On Wed, Jan 10, 2024 at 4:42 PM Masahiko Sawada <sawada.m...@gmail.com> wrote:

Yeah, I'm still thinking it's better to implement this feature
incrementally. Given we're closing to feature freeze, I think it's
unlikely to get the whole feature into PG17 since there are still many
design discussions we need in addition to what Torikoshi-san pointed
out. The feature like "ignore errors" or "logging errors" would have
higher possibilities. Even if we get only these parts of the whole
"error table" feature into PG17, it will make it much easier to
implement "error tables" feature.

+1.
I'm also going to make patch for "logging errors", since this functionality is isolated from v7 patch.

Seems promising. I'll look at the patch.
Thanks a lot!
Sorry to attach v2 if you already reviewed v1..

On 2024-01-11 12:13, jian he wrote:
On Tue, Jan 9, 2024 at 10:36 PM torikoshia <torikos...@oss.nttdata.com> wrote:

On Tue, Dec 19, 2023 at 10:14 AM Masahiko Sawada <sawada.m...@gmail.com>
wrote:
> If we want only such a feature we need to implement it together (the
> patch could be split, though). But if some parts of the feature are
> useful for users as well, I'd recommend implementing it incrementally.
> That way, the patches can get small and it would be easy for reviewers
> and committers to review/commit them.

Jian, how do you think this comment?

Looking back at the discussion so far, it seems that not everyone thinks saving table information is the best idea[1] and some people think just
skipping error data is useful.[2]

Since there are issues to be considered from the design such as
physical/logical replication treatment, putting error information to
table is likely to take time for consensus building and development.

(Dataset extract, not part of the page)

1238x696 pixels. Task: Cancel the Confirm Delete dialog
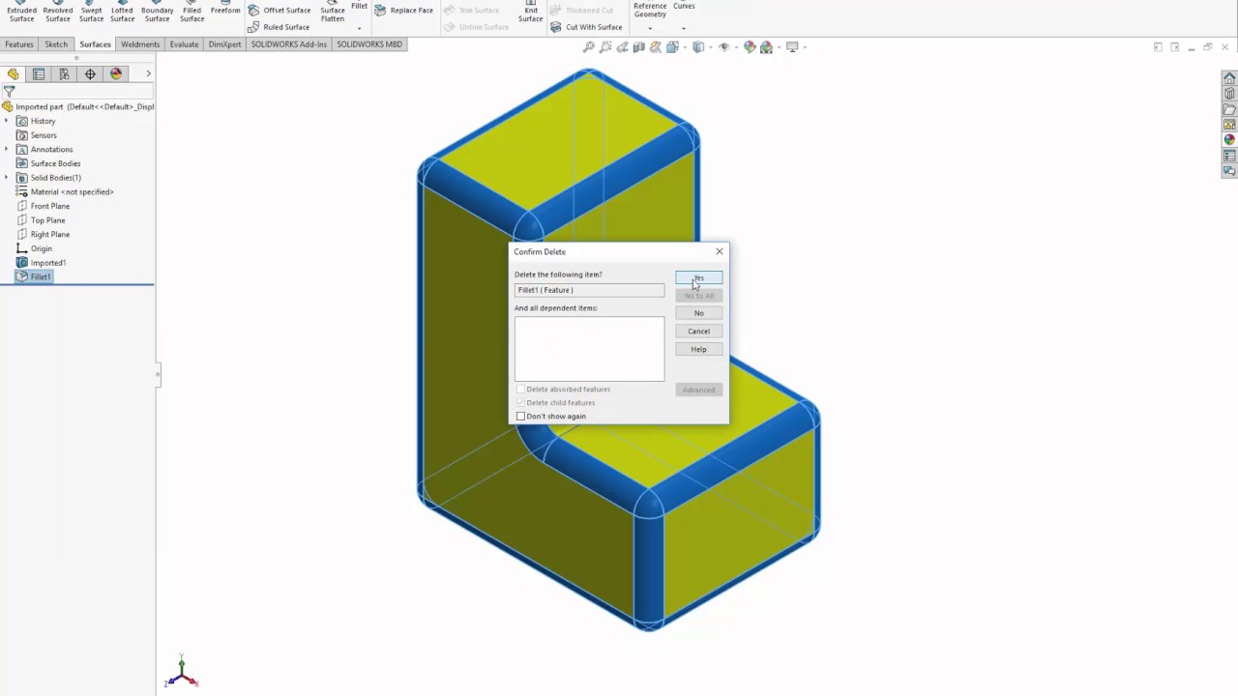[x=698, y=331]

Wouldn't it be better to follow the following advice and develop the
functionality incrementally?

On Fri, Dec 15, 2023 at 4:49 AM Masahiko Sawada
<sawada(dot)mshk(at)gmail(dot)com> wrote:
> So I'm thinking we may be able to implement this
> feature incrementally. The first step would be something like an
> option to ignore all errors or an option to specify the maximum number
> of errors to tolerate before raising an ERROR. The second step would
> be to support logging destinations such as server logs and tables.

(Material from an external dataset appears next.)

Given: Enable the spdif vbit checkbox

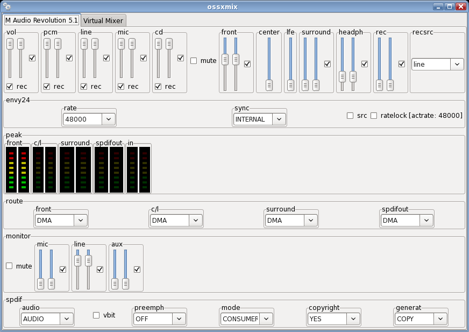Looking at the screenshot, I should (x=96, y=315).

Attached a patch for this "first step" with reference to v7 patch, which
logged errors and simpler than latest one.
- This patch adds new option SAVE_ERROR_TO, but currently only supports
'none', which means just skips error data. It is expected to support
'log' and 'table'.
- This patch Skips just soft errors and don't handle other errors such
as missing column data.

Hi.
I made the following change based on your patch
(v1-0001-Add-new-COPY-option-SAVE_ERROR_TO.patch)

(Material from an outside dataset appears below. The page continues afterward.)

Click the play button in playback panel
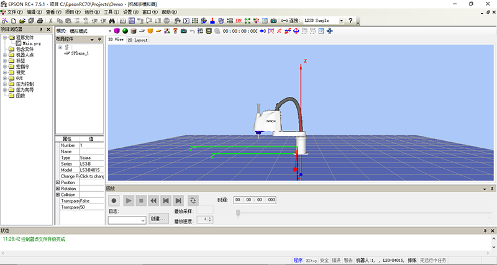 pos(128,200)
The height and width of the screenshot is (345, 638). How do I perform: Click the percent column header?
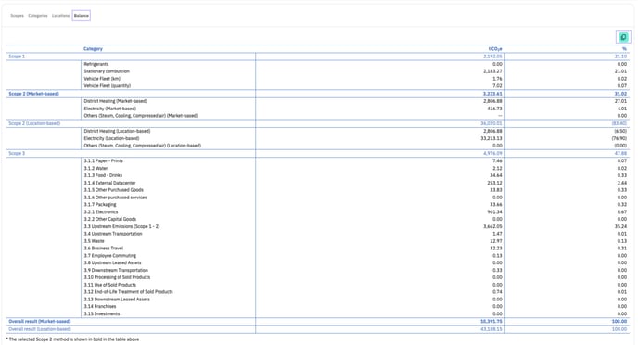(x=624, y=49)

* when specified SAVE_ERROR_TO, move the initialization of
ErrorSaveContext to the function BeginCopyFrom.
I think that's the right place to initialize struct CopyFromState field.
* I think your patch when there are N rows have malformed data, then it
will initialize N ErrorSaveContext.
In the struct CopyFromStateData, I changed it to ErrorSaveContext *escontext.
So if an error occurred, you can just set the escontext accordingly.
* doc: mention "If this option is omitted, <command>COPY</command>
stops operation at the first error."
* Since we only support 'none' for now, 'none' means we don't want
ErrorSaveContext metadata,
 so we should set cstate->escontext->details_wanted to false.

BTW I have question and comment about v15 patch:

> +           {
> +               /*
> +               *
> +               * InputFunctionCall is more faster than
> InputFunctionCallSafe.
> +               *
> +               */

Have you measured this?
When I tested it in an older patch, there were no big difference[3].
Thanks for pointing it out, I probably was over thinking.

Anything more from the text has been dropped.